Книга Шаргунова одновременно и мозаична, и однородна. Он пытается охватить сразу многое, и не только охватить, но и оценить, приспособить к своему пониманию жизнеустройства, расположить на своей шкале ценностей. Часто я хмыкал, читая «Битву за воздух свободы», натыкаясь на несуразицы или детскость, за лаконичностью ощущал недостаток аргументов или непродуманность по тому или иному вопросу. Но в целом рад, что эта книга появилась — сегодня молодому публицисту, политику, литературному критику объединить свои вещи под одной обложкой практически невозможно, их статьи распылены по газетам, журналам, медленно тонут в интернетном болоте. Известность, которую принесли Сергею Шаргунову сначала взлёт в той предвыборной кампании, а затем падение, позволили ему свои статьи (точнее, зафиксированные на бумаге в разных изданиях мысли) собрать. Выпустить в виде книги.

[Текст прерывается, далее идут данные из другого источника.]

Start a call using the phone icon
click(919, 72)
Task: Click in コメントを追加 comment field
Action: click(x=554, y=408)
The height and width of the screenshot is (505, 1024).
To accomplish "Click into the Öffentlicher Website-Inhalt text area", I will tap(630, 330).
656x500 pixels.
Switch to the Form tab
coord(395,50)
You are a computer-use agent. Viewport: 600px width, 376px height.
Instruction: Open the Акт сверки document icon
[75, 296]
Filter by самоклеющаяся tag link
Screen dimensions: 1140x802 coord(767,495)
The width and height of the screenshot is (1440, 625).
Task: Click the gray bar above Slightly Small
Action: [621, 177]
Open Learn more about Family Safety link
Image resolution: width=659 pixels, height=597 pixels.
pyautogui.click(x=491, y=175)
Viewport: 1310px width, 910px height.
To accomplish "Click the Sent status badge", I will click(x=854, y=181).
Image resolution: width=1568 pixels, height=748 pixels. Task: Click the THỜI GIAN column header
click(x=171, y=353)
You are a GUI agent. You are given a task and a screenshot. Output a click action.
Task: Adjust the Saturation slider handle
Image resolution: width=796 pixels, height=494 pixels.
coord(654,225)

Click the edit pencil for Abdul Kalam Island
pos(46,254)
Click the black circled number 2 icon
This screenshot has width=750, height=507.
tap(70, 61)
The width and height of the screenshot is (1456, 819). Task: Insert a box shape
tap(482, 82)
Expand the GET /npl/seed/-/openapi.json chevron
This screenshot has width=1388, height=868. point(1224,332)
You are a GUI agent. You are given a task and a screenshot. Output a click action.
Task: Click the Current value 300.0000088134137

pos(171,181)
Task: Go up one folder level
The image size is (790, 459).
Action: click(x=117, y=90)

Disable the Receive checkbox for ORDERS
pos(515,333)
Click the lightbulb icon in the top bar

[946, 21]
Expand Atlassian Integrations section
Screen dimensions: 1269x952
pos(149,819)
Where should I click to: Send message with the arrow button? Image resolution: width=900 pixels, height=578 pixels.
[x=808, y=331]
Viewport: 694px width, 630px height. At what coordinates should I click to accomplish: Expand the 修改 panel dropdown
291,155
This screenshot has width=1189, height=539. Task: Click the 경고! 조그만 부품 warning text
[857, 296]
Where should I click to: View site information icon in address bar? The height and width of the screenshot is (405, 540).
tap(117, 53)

Кто-то, почитав, наверняка посмеётся и поизумляется — «глупость какая!», — а для кого-то, уверен, она действительно окажется струёй свежего воздуха в наше душное, тесное время.
Ноябрь 2008 г.
Лабораторные работы
Когда в самом начале 2000-х в литературу входили те прозаики, кого одни назвали новыми реалистами, другие бытовиками (определение Дмитрия Быкова), третьи новыми писателями (по названию серии коллективных сборников, издаваемых Фондом СЭИП), четвёртые — липкинской плеядой (определение Владимира Маканина), благодаря тому, что большинство из них открыли Форумы молодых писателей в Липках, критики общей для их прозы чертой называли предельную, граничащую с человеческим документом, автобиографичность, очерковую манеру письма, лаконичность. И многие выражали сомнение в писательском будущем представителей этой волны, предрекая им скорую исчерпанность, невозможность преодолеть планку дебютных вещей. Пожалуй, единственный, в ком сразу же увидели настоящего художника, был Дмитрий Новиков — его рассказы, и в первую очередь «Муха в янтаре», восхитили и большинство критиков, и мэтров литературного цеха — Владимира Маканина, Андрея Битова, Фазиля Искандера, Андрея Волоса.